Lagrangian Properties and Control of Soft Robots Modeled with Discrete Cosserat Rods

The characteristic ``in-plane" bending associated with soft robots' deformation make them preferred over rigid robots in sophisticated manipulation and movement tasks. Executing such motion strategies to precision in soft deformable robots and structures is however fraught with modeling and control challenges given their infinite degrees-of-freedom. Imposing \textit{piecewise constant strains} (PCS) across (discretized) Cosserat microsolids on the continuum material however, their dynamics become amenable to tractable mathematical analysis.
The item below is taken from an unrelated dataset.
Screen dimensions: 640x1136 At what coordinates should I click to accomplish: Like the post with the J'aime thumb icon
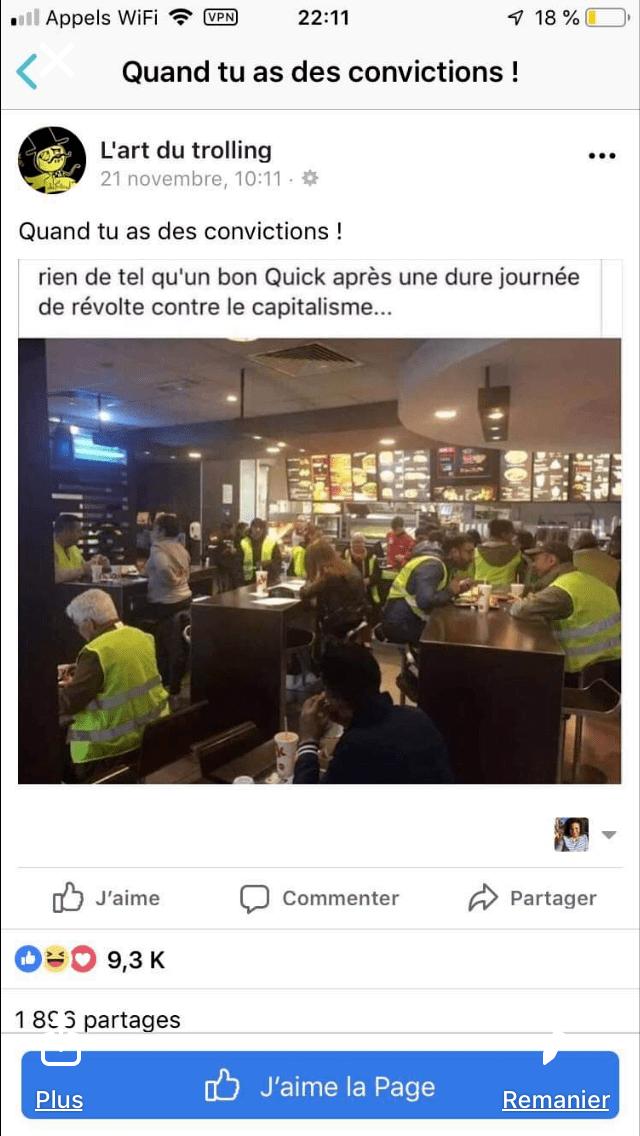pos(68,898)
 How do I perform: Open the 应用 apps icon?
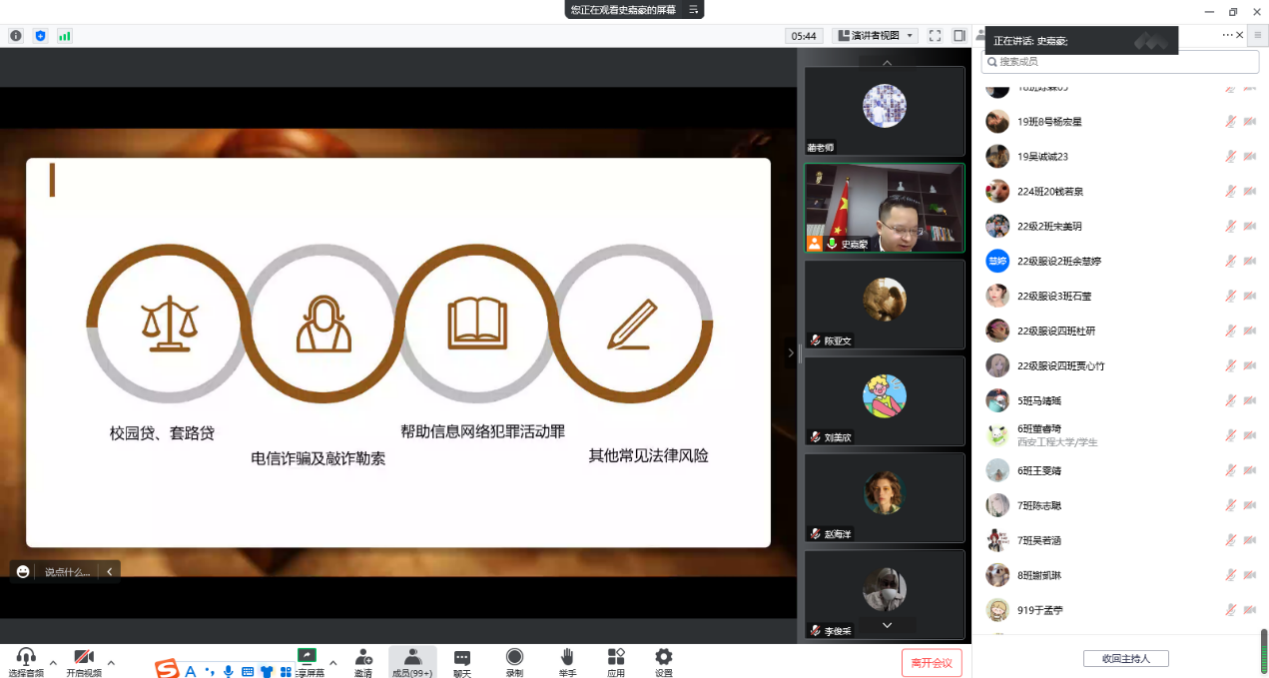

While this PCS model handles the characteristic difficult-to-model ``in-plane" bending well, its Lagrangian properties are not exploited for control in literature neither is there a rigorous study on the dynamic performance of multisection deformable materials for ``in-plane" bending that guarantees steady-state convergence. In this sentiment, we first establish the PCS model's structural Lagrangian properties. Second, we exploit these for control on various strain goal states. Third, we benchmark our hypotheses against an Octopus-inspired robot arm under different constant tip loads. These induce non-constant ``in-plane" deformation and we regulate strain states throughout the continuum in these configurations. Our numerical results establish convergence to desired equilibrium throughout the continuum in all of our tests. Within the bounds here set, we conjecture that our methods can find wide adoption in the control of cable- and fluid-driven multisection soft robotic arms; and may be extensible to the (learning-based) control of deformable agents employed in simulated, mixed, or augmented reality.